Why is it, I have one day to wait to get my new CZ75B , AND AM ALREADY LOOKING FOR MY NEXT PISTOL??

WFO


----------



## buck32 (May 26, 2008)

It is an addiction that we all have on this forum.....


----------



## BeefyBeefo (Jan 30, 2008)

buck32 said:


> It is an addiction that we all have on this forum.....


Speak for yourself!

:anim_lol::smt083


----------



## wforider (Mar 1, 2009)

*what keeps us looking for the perfect gun*

With the addiction duly noted, What drives us in handguns to get more or go on the quest for the perfect one., like looking for the perfect flavor of ice cream. With the exception of looking for a pistol to do a special job for you,

1 is it the feel of the gun / weight
2 is it the recoil or firing of the gun ie; trigger pull
3 is it the looks ( I do love the Kimber looks)
4 the sights or aiming of the gun
5 please add others as you seem apporiate


----------



## johnr (Jun 13, 2008)

i like to do a quick test at the gun shop. pick up the gun, point at the floor, wall (someplace SAFE) with my eyes closed. then Open my eyes to see where the gun is aiming.
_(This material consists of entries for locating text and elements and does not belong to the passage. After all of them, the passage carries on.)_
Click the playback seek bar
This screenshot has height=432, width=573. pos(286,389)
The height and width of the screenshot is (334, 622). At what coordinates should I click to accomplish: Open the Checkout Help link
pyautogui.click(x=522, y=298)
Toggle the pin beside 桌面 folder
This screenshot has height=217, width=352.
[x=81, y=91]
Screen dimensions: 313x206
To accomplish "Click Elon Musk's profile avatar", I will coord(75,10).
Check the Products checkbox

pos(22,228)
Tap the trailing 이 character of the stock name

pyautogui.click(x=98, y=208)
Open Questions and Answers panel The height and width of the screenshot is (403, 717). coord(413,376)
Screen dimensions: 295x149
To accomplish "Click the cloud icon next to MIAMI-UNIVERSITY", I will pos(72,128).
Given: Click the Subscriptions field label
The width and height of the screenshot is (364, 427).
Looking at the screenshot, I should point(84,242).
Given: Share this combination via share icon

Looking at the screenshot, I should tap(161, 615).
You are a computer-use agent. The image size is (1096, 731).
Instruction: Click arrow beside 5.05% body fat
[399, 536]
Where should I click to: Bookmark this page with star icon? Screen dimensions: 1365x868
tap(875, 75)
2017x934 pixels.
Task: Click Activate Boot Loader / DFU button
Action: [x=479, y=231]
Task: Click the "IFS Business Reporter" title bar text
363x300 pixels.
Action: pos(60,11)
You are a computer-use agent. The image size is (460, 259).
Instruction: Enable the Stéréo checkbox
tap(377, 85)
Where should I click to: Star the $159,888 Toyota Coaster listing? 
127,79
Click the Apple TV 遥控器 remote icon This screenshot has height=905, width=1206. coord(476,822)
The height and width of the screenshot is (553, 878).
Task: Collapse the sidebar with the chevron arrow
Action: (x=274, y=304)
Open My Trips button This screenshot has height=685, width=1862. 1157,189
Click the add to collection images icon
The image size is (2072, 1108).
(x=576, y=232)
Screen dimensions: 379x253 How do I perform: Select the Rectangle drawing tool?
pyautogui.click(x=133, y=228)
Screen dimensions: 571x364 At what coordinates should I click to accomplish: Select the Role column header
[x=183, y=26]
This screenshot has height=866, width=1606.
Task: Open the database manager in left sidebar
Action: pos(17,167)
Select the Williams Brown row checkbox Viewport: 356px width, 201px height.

i think if the gun is pointed where i wanted it to aim, it will be easier to hit the target where i want to aim! the natural feel of the gun will be enhanced if you don't have to adjust your grip in the middle of targeting the gun.

YMMV
JoHn


----------



## tony pasley (May 6, 2006)

It is a human condition that we all want more of what we desire.


----------



## jimmy (Feb 3, 2009)

wforider said:


> With the addiction duly noted, What drives us in handguns to get more or go on the quest for the perfect one., like looking for the perfect flavor of ice cream. With the exception of looking for a pistol to do a special job for you,
> 
> 1 is it the feel of the gun / weight
> 2 is it the recoil or firing of the gun ie; trigger pull
> ...


It is all of the above....


----------